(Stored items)
=== Section Start ===

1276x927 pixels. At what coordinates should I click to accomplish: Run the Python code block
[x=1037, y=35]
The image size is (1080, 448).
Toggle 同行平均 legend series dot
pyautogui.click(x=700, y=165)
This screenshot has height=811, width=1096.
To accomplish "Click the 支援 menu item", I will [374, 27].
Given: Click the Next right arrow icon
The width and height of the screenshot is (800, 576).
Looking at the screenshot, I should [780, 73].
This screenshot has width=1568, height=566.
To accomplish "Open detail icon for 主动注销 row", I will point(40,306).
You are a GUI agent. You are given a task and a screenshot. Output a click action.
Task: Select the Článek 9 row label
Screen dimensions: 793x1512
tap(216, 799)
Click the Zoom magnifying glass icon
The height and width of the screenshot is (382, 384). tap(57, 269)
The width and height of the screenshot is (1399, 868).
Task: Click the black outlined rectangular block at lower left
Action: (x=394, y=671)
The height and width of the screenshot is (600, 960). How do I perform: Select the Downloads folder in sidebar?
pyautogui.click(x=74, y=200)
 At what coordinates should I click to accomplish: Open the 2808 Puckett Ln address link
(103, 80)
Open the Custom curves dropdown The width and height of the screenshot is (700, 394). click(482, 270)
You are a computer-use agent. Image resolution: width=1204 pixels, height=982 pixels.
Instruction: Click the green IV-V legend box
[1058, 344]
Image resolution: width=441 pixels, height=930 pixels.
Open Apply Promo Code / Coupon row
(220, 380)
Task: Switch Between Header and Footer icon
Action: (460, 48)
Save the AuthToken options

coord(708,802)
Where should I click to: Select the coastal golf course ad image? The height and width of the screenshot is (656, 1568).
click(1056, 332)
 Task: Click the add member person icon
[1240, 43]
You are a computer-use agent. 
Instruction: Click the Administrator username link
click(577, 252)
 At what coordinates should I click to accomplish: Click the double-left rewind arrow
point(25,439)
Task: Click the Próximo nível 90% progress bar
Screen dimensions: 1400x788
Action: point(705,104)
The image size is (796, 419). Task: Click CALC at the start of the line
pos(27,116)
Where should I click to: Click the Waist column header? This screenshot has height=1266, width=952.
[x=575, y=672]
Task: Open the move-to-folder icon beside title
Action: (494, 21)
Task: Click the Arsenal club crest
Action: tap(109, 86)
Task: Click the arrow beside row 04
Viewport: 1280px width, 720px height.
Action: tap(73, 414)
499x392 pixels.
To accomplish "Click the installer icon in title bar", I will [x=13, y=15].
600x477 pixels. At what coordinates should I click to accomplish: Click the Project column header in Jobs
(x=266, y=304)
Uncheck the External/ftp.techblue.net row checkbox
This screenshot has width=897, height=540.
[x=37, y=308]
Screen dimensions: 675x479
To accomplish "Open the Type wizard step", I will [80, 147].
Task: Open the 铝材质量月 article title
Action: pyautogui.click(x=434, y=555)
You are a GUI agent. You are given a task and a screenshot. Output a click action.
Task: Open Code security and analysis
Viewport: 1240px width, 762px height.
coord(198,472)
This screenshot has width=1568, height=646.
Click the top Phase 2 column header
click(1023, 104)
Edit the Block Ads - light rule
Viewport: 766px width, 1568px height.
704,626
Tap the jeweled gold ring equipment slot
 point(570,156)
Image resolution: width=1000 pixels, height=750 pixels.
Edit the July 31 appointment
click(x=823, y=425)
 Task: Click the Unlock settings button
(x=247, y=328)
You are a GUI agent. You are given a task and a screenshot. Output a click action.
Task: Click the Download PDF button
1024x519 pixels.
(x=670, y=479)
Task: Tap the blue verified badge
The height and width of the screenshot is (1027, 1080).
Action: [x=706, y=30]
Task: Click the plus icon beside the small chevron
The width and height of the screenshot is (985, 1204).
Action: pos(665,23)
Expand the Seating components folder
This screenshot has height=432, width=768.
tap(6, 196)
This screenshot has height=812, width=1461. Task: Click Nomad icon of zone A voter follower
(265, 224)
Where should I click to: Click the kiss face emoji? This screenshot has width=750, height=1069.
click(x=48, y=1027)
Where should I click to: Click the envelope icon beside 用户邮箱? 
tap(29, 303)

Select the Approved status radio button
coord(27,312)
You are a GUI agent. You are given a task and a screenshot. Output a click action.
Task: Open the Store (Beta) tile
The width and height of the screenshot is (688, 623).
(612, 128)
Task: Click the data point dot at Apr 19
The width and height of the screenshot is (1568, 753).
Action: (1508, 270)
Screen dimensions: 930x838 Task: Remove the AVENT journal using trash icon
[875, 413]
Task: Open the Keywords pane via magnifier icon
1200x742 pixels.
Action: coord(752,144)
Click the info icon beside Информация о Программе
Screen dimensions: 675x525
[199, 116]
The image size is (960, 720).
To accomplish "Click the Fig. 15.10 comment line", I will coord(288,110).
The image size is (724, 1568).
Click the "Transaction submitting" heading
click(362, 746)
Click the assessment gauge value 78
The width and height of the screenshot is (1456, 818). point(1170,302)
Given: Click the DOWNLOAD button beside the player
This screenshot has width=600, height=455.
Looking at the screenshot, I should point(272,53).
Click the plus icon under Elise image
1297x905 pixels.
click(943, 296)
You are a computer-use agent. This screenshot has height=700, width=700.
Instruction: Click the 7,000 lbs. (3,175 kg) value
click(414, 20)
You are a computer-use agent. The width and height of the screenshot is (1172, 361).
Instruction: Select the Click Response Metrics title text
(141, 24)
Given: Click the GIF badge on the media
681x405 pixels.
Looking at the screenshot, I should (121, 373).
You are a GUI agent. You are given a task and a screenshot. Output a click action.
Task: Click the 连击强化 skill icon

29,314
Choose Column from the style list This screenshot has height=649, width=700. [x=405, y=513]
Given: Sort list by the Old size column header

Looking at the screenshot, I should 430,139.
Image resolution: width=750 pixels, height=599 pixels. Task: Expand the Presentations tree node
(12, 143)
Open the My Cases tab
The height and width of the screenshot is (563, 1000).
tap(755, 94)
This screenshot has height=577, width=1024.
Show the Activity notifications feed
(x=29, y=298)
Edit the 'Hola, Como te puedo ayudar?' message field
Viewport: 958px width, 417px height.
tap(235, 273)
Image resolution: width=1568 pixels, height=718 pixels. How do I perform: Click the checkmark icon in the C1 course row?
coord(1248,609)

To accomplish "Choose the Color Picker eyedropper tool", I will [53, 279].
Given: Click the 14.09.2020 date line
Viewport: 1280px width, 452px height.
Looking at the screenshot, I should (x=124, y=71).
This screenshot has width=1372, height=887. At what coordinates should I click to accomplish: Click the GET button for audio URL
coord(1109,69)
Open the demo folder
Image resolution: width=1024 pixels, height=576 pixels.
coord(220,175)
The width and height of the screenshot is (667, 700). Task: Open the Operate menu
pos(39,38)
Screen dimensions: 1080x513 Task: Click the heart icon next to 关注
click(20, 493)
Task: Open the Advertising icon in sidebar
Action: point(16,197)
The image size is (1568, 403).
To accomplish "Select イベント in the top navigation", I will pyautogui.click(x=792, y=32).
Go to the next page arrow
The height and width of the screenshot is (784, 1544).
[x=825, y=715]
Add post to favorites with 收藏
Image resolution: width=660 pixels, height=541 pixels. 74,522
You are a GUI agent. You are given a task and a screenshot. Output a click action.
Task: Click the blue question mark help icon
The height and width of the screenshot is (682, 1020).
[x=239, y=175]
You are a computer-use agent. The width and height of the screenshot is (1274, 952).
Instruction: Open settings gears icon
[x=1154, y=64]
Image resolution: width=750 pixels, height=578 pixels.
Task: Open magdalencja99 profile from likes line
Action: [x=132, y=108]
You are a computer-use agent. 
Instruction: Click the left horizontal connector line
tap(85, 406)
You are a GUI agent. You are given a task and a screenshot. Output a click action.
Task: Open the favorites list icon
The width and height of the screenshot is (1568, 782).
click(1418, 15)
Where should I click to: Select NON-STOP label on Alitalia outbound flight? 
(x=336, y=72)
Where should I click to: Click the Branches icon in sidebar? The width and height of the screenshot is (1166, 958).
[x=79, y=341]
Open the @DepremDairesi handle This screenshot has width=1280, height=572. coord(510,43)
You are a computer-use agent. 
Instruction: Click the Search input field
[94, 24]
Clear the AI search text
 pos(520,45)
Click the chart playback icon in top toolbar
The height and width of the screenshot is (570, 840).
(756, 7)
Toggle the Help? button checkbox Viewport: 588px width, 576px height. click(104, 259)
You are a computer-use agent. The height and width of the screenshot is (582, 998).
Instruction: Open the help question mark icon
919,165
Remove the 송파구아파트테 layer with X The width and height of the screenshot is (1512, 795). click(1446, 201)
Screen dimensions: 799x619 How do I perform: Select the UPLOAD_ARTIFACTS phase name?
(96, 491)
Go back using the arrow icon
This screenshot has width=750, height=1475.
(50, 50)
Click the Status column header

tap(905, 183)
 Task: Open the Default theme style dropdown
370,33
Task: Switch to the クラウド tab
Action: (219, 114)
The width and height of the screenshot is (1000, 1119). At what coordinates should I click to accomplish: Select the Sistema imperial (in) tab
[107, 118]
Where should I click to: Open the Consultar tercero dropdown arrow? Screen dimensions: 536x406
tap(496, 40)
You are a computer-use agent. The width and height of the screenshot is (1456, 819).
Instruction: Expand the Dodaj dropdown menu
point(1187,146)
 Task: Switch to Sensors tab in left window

=== Section End ===

Exactly as written, repeat each line from the beginning of the data above to the line containing "This screenshot has height=811, width=1096.", inclusive.

1276x927 pixels. At what coordinates should I click to accomplish: Run the Python code block
[x=1037, y=35]
The image size is (1080, 448).
Toggle 同行平均 legend series dot
pyautogui.click(x=700, y=165)
This screenshot has height=811, width=1096.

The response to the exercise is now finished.